Supplied data>
---------------

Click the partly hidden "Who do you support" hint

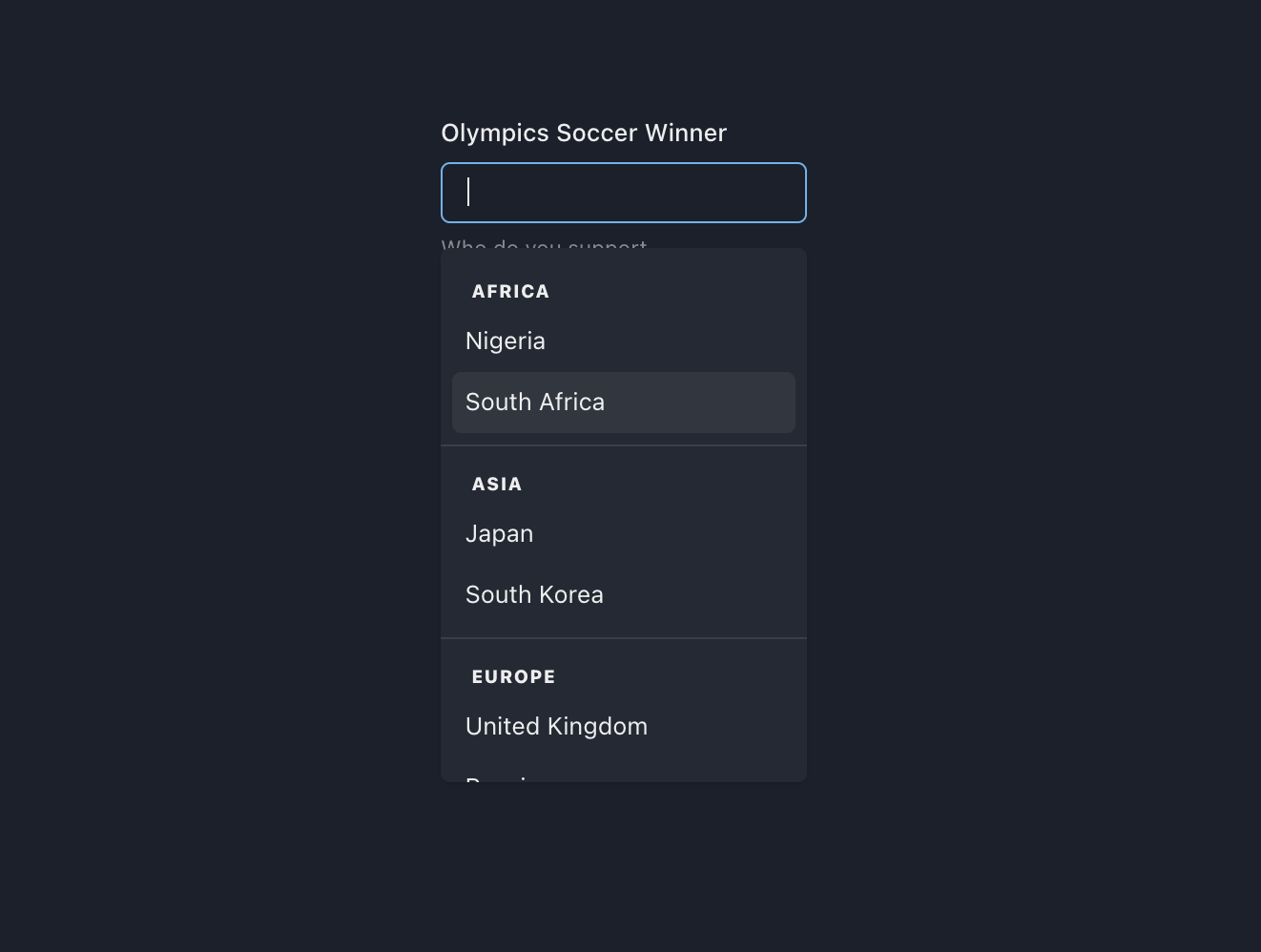point(544,244)
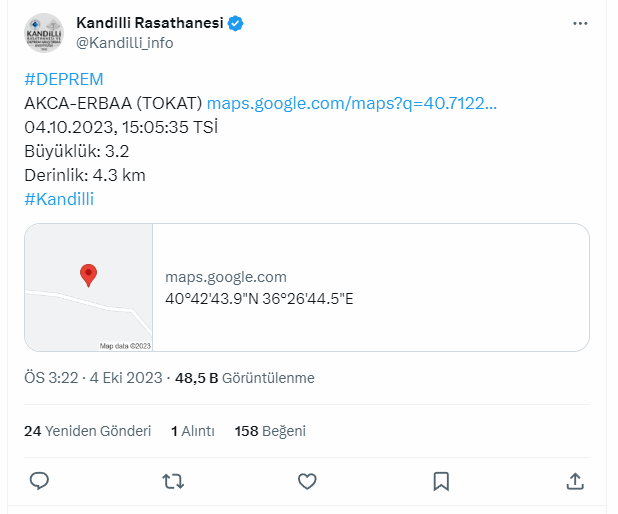Viewport: 618px width, 514px height.
Task: Click the blue verified badge
Action: [x=236, y=23]
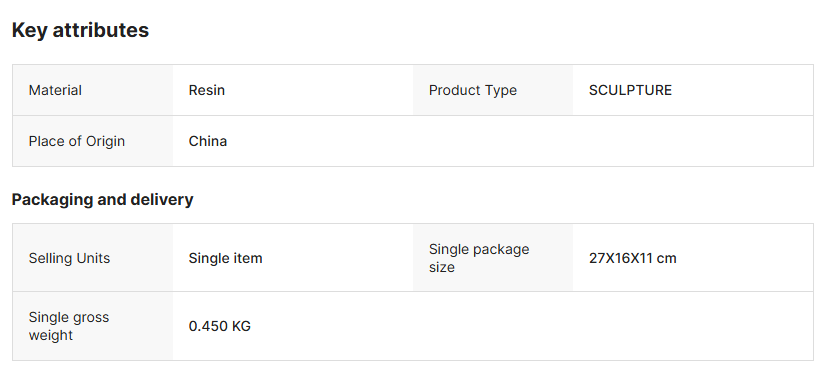Select the Place of Origin label
The width and height of the screenshot is (840, 370).
(77, 141)
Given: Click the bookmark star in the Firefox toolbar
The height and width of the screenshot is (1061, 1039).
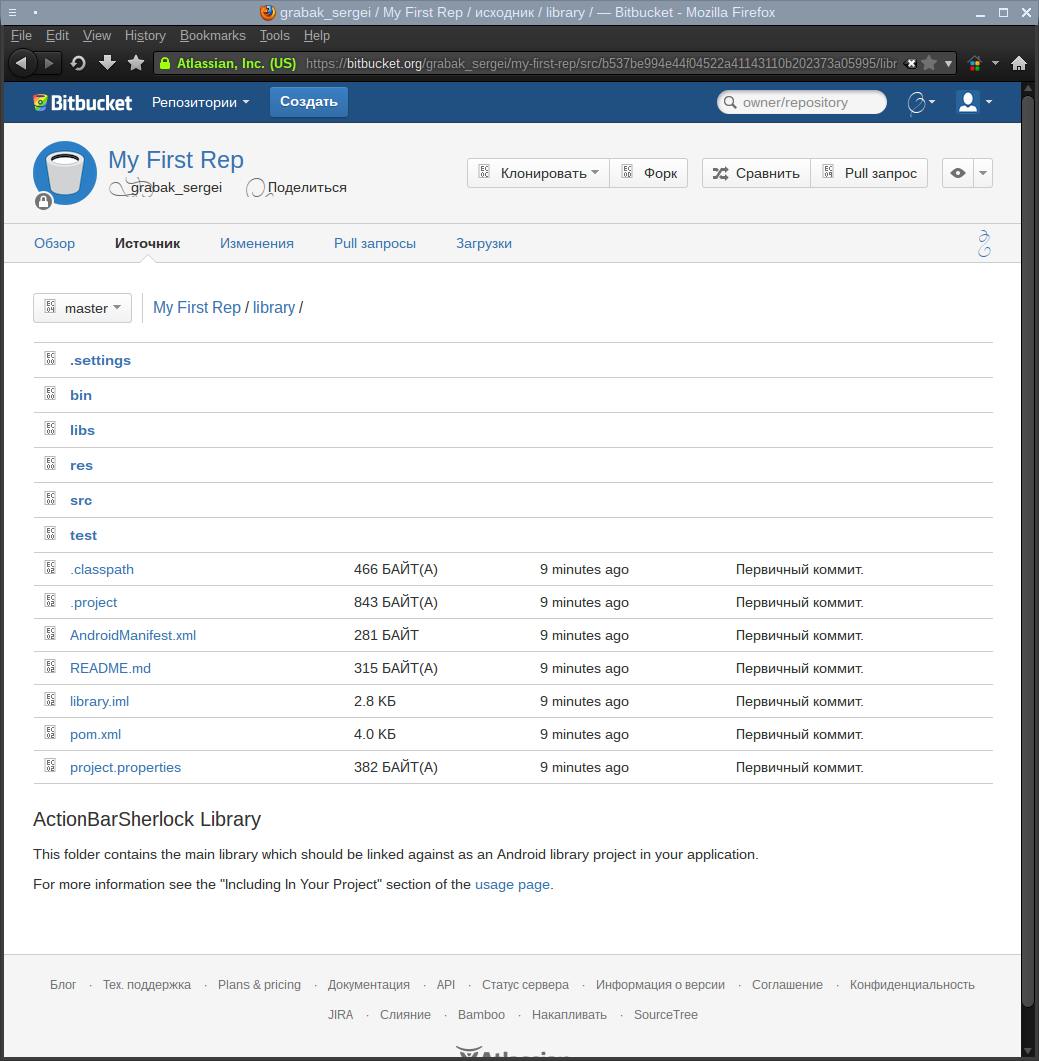Looking at the screenshot, I should click(136, 62).
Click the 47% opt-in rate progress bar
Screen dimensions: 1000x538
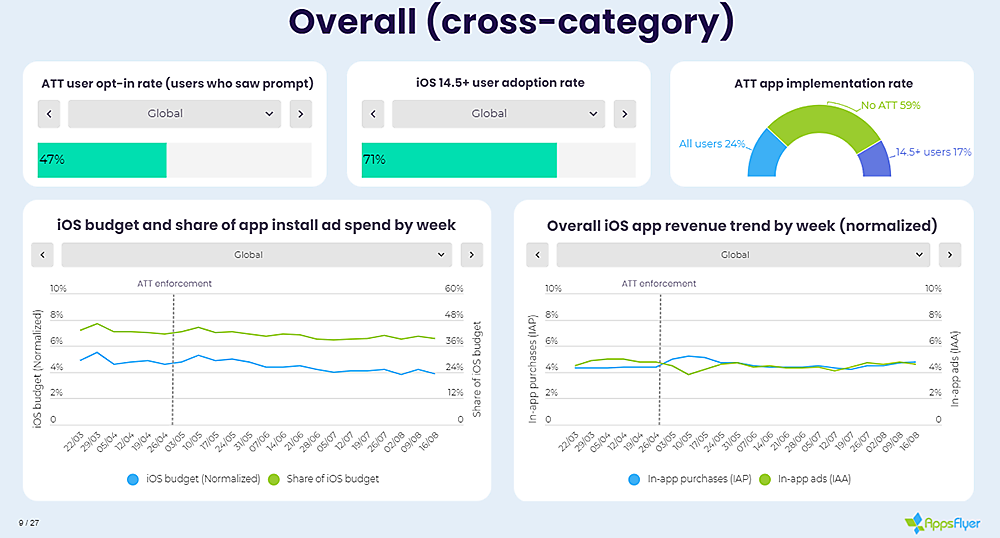[102, 160]
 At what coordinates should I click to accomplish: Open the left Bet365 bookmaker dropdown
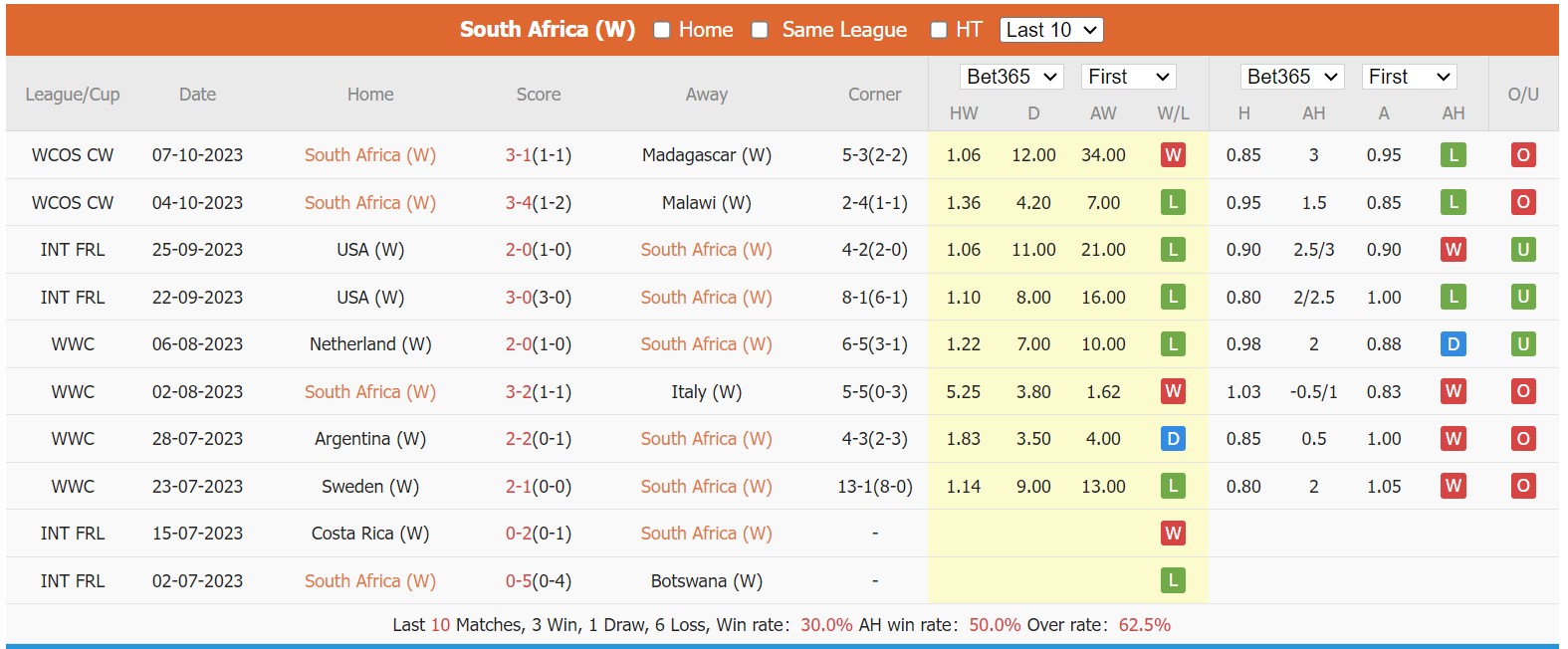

---------------

Your objective>
Repeat each entry exactly as it appears; skip any picture.

Output of the exercise>
Click the partly hidden "Who do you support" hint

point(544,244)
Viewport: 618px width, 514px height.
Task: Click the blue verified badge
Action: [x=236, y=23]
Select the Place of Origin label
The width and height of the screenshot is (840, 370).
(77, 141)
Given: Click the bookmark star in the Firefox toolbar
The height and width of the screenshot is (1061, 1039).
Looking at the screenshot, I should click(136, 62).
Click the 47% opt-in rate progress bar
Screen dimensions: 1000x538
[102, 160]
 At what coordinates should I click to accomplish: Open the left Bet365 bookmaker dropdown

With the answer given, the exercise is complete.